Mirage F1
mirage-f1cr-2.jpgWithin a year of the Mirage III entering service with the French air force, Dassault-Breguet was developing a successor. The Mirage F1 has 40 per cent more internal fuel than the Mirage III and a better wing design that improves maneuverability and enables it to take off from shorter runways. The Mirage F.1 replaced the familiar delta wing of the Mirage with a swept wing, set at shoulder height and fitted with flaps and slats. This was combined with a low-set slab tailplane.

In mid-1964, aware of the dead end represented by aircraft with large engines too expensive for export, Marcel Dassault had initiated a discrete design for a small Mach 2 aircraft on Corporation funds. The Mirage III E 2, a single-seater with a sweptback wing like the Mirage III F2 and equipped with a Snecma Atar 9 K jet engine exactly like the Mirage IV A, was primarily intended for export. As of the end of 1965, he launched the manufacture of a prototype suitable for the Air Force with contribution of industrial partners. It would be named the Mirage F1.

The French Air Force staff's need for an aircraft to supplant its earliest Mirage IIIs, and simultaneously one able to land at slower speeds, triggered the Mirage F1 program. The Air Force staff drafted its specifications for an all-weather low-altitude intruder in 1963. That plane, they stipulated, required supersonic interception capabilities, needed to use short and rudimentarily-equipped landing strips, and approach at less than 140 knots (260 km/h).

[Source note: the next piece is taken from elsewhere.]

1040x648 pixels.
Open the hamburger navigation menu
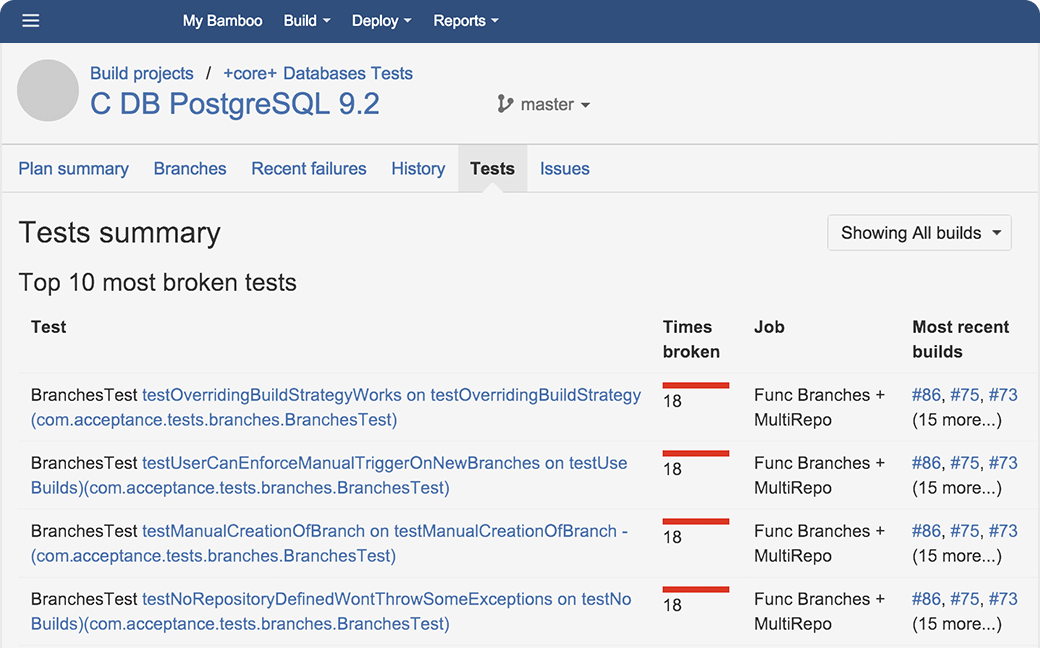30,20
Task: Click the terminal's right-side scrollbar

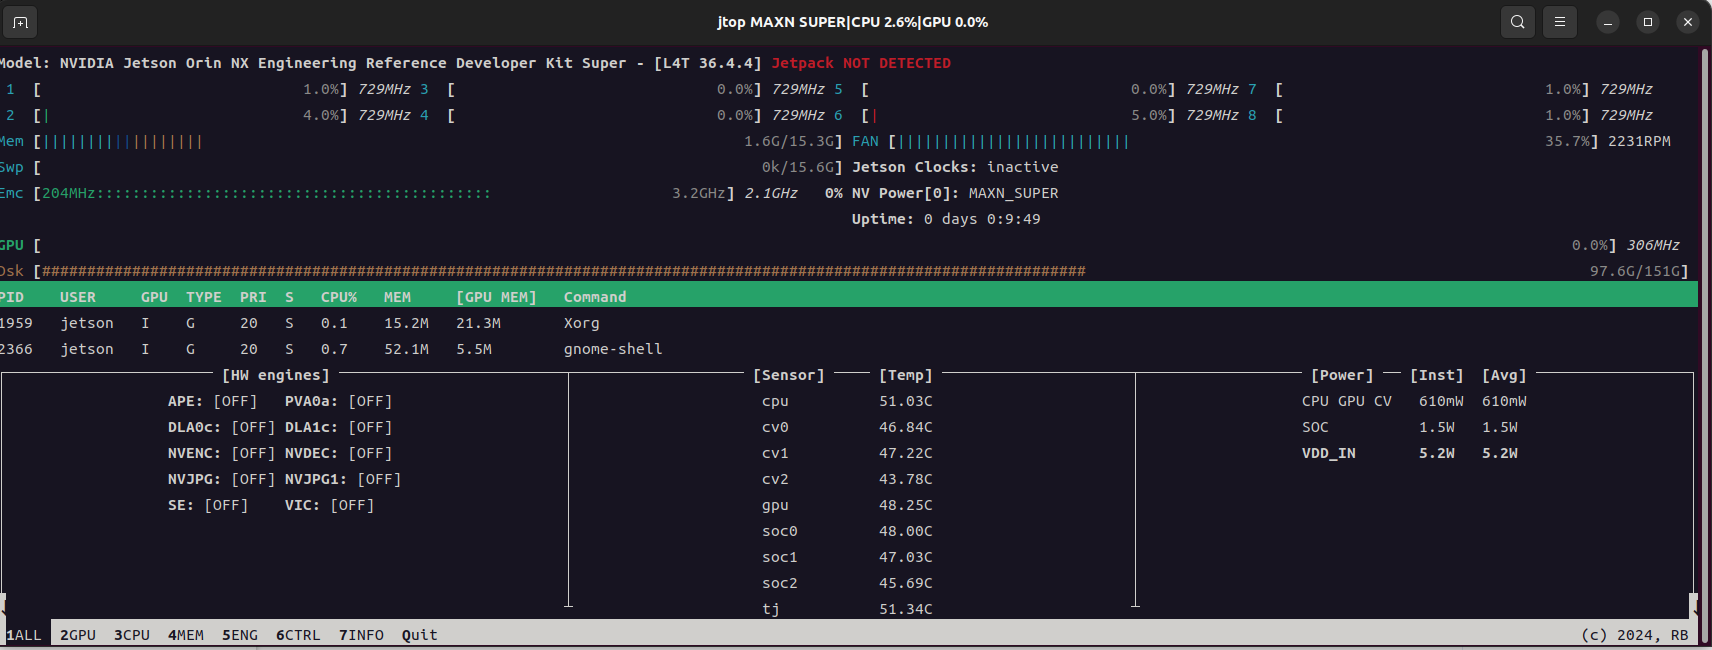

It also needed to accommodate two basic operational factors: longer autonomy and mission radii, and shorter take-off and landing distances freeing it from having to use easy-to-spot and exposed larger runways - at the lowest possible cost. The Mirage III family's delta wing meant pilots needed to approach and land at high speed. Extensive research on minimum combat aircraft speeds led Dassault to look at swept-wing designs which, at that point in development, were the ones able to house high-lift flaps.

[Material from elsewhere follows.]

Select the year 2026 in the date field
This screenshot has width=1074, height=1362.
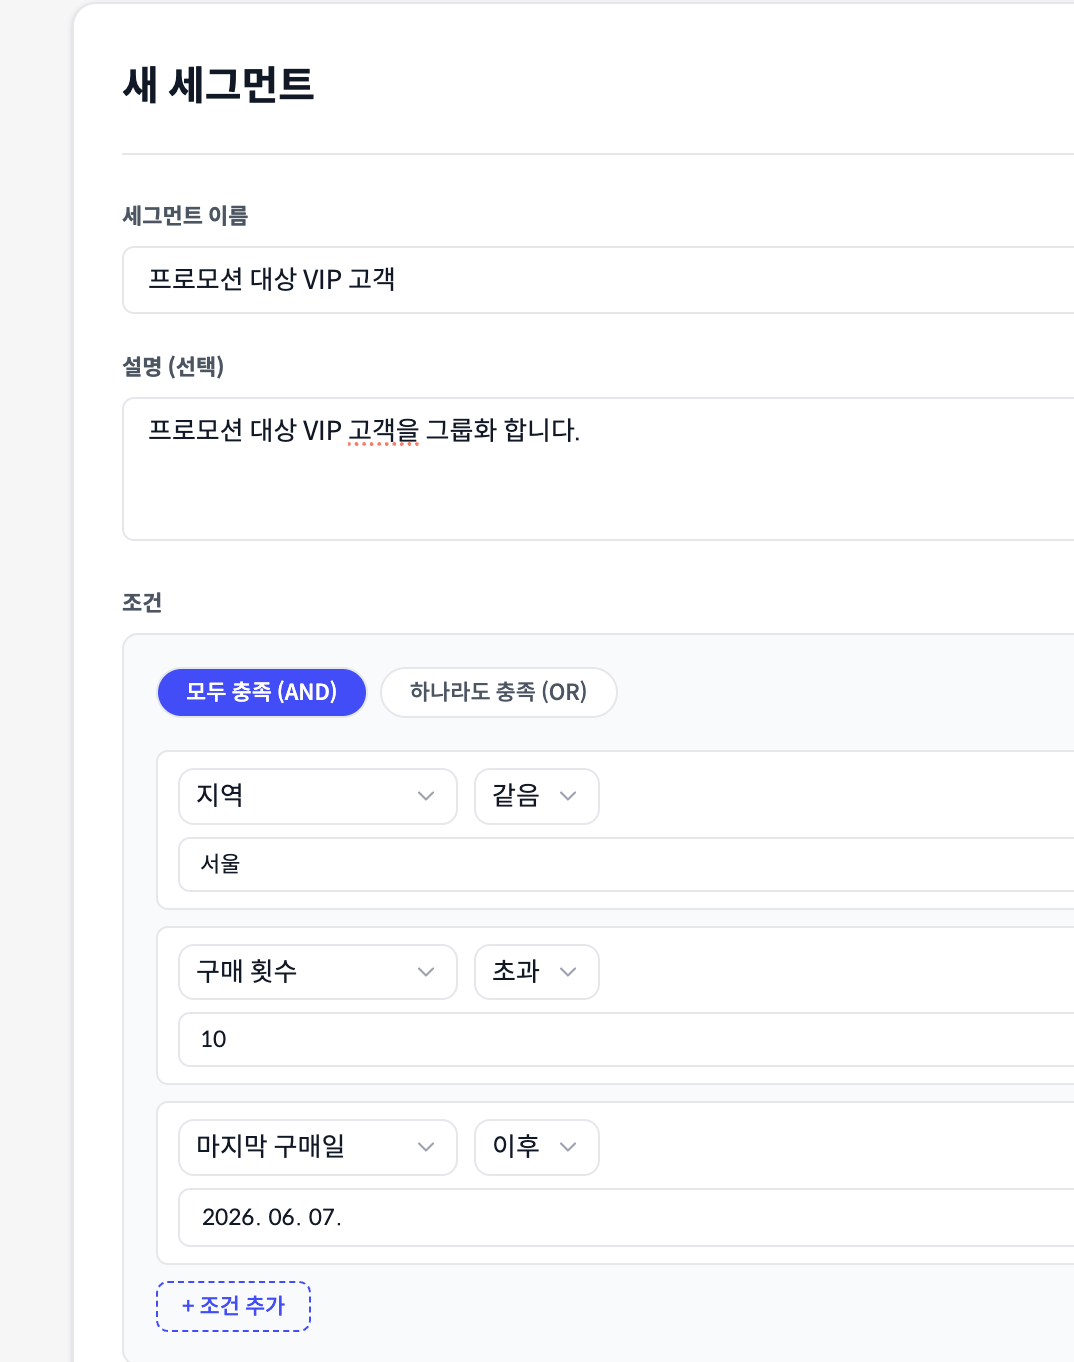(x=230, y=1217)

When France announced its intention to withdraw from NATO's integrated military organization in 1966, the Air Force began focusing on an interceptor with secondary penetration capabilities. Dassault's engineering department started working on the Mirage F3, but finally shelved the plans because the withdrawal from NATO's integrated military organization entailed reshuffling the entire combat equipment policy. The successive cancellations left Dassault without a successor for its Mirage III. The need to overcome that deadlock, and to secure a future if the variable-sweep aircraft program was also aborted, led Marcel Dassault to start working on a new prototype, the Mirage F1, a smaller version than the Mirage F2 and Mirage F3.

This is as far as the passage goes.